I've constructed a query to demonstrate what is happening as a result of that crossjoin:
WITH
MEMBER sortExpr as
AGGREGATE(Descendants([Customer].[Customer Geography].CurrentMember), [Measures].[Internet Order Count])
SELECT
[Customer].[Education].[(All)].ALLMEMBERS
*
{[Measures].[Internet Order Count], sortExpr} ON COLUMNS,
Order
(
DrillDownLevel({[Customer].[Customer Geography].[All Customers]})
,sortExpr
,ASC
) ON ROWS
FROM
(
SELECT
{[Customer].[Education].&[Partial High School]} ON COLUMNS
FROM [Adventure Works]
)
;
EDIT: Here is another query that shows that the expression works correctly with attribute overwrites once you solve the subselect problem using a query scoped set (well-known solution):
WITH
set sub as
[Customer].[Customer Geography].[Customer]
MEMBER sortExpr2 as
Aggregate(existing sub, [Measures].[Internet Order Count])
SELECT
[Customer].[Education].[(All)].ALLMEMBERS
*
{[Measures].[Internet Order Count], sortExpr2} ON COLUMNS,
Order
(
DrillDownLevel({[Customer].[Customer Geography].[All Customers]})
,
(
-- [Customer].[Customer Geography].CurrentMember,
[Customer].[Education].[All Customers],
sortExpr2
)
,ASC
) ON ROWS
FROM
(
SELECT
{[Customer].[Education].&[Partial High School]} ON COLUMNS
FROM [Adventure Works]
)
;
Thanks to Boyan for tweeting this question. Regards, Hrvoje
Note: Have a look at http://www.bp-msbi.com/2011/07/mdx-subselects-some-insight/ where I explained the behaviour in more detail.

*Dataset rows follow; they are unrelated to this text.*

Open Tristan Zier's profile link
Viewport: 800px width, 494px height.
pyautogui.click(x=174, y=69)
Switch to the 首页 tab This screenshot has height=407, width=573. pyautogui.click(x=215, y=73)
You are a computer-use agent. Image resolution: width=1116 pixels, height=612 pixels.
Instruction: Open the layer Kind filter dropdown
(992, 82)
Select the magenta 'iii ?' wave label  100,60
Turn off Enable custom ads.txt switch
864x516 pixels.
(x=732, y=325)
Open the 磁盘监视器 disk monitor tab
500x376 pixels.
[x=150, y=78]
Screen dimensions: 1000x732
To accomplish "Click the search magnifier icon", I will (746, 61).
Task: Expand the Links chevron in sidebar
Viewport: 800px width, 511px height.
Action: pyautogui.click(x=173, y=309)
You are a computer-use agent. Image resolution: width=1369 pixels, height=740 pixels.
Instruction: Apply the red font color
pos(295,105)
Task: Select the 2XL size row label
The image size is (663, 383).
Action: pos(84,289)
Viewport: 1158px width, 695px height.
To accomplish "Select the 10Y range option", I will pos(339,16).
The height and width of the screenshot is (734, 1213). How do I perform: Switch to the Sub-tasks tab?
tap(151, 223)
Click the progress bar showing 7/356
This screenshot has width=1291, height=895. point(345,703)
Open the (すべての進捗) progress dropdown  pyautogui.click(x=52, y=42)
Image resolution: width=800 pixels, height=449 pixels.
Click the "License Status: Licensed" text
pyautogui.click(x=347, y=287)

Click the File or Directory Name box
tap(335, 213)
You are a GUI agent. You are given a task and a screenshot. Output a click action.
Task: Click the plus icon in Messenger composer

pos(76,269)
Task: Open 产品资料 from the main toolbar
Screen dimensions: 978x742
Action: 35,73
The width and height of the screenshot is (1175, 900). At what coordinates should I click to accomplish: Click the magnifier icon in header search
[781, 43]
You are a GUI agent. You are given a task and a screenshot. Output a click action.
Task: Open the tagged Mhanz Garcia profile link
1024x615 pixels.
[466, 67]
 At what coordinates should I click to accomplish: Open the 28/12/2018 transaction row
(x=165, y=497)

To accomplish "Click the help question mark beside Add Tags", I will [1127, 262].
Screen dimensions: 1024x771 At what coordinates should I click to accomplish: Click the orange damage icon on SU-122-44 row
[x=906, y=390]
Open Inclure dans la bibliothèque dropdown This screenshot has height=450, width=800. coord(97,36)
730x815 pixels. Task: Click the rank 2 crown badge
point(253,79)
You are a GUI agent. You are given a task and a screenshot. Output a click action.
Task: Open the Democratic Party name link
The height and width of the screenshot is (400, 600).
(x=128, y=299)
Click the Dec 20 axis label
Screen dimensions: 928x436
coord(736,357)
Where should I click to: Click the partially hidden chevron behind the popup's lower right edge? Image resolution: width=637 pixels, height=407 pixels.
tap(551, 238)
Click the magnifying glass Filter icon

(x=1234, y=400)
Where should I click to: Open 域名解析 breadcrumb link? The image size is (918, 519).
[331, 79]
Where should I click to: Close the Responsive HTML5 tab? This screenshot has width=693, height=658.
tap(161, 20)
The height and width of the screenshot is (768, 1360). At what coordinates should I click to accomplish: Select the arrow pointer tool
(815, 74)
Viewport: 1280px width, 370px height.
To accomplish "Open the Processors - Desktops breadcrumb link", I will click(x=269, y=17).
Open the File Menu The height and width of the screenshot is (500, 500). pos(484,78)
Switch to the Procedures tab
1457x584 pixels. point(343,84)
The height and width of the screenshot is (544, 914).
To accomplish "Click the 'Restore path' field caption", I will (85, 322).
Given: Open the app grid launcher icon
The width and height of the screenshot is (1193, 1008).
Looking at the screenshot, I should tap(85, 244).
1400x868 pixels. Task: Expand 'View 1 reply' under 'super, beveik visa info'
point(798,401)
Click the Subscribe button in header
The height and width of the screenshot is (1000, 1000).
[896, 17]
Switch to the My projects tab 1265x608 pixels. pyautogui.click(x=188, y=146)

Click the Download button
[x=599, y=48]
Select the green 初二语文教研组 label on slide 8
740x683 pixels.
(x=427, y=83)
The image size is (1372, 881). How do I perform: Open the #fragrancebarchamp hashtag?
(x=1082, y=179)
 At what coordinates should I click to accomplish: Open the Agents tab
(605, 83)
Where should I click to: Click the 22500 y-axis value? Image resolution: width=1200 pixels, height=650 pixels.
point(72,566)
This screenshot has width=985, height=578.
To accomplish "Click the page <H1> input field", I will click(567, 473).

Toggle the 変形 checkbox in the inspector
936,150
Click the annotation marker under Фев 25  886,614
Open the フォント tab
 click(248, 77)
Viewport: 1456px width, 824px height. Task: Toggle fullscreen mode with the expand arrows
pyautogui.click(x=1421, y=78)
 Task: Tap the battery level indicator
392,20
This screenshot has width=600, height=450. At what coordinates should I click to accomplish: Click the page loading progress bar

A great article about subselects is Mosha's 2008 MDX: subselects and CREATE SUBCUBE in non-visual mode
Note what happens when you use a subselect. Implicit Exists and visual totals are applied. The key bit of information here in regards to what you are experiencing is:
2. Applies visual totals to the values of physical measures even within expressions if there are no coordinate overwrites.
In your first query SSAS applies visual totals by default. You can change your query to not do this like this:
SELECT [Customer].[Education].[(All)].ALLMEMBERS ON COLUMNS,
Order(DrillDownLevel({[Customer].[Customer Geography].[All Customers]}),
([Measures].[Internet Order Count]),
ASC) ON ROWS
FROM NON VISUAL (SELECT {[Customer].[Education].&[Partial High School]} ON COLUMNS FROM [Adventure Works])
WHERE [Measures].[Internet Order Count];
The NON VISUAL keyword in a SELECT statement tells SSAS to only apply the implicit Exists, but not the visual totals part. The results of the query will be the same as in the second case, but you will also see the real numbers it is ordering by.
Because you are explicitly overwriting the All member in the second query, SSAS does not apply the visual totals to this expression and orders by the total amounts for all years. However, it still displays the visual totals for the selected on ROWS measure after it evaluates the order on non-visual totals.
I'm not a SSAS specialist but this is related to attribute overwrite.
You're overwriting your sub-select in the Order function evaluation. Note, this behavior is context dependent (axes eval, calculated members and pivot). In you example the context is a function during the evaluation of the axis. The behavior is different from the evaluation of the pivot (once you're axes are known). It's complicated but the way it is.
Note that in icCube and after discussing with some MDX specialist we decided to simplify and not follow this behavior: subselect filter is always applied.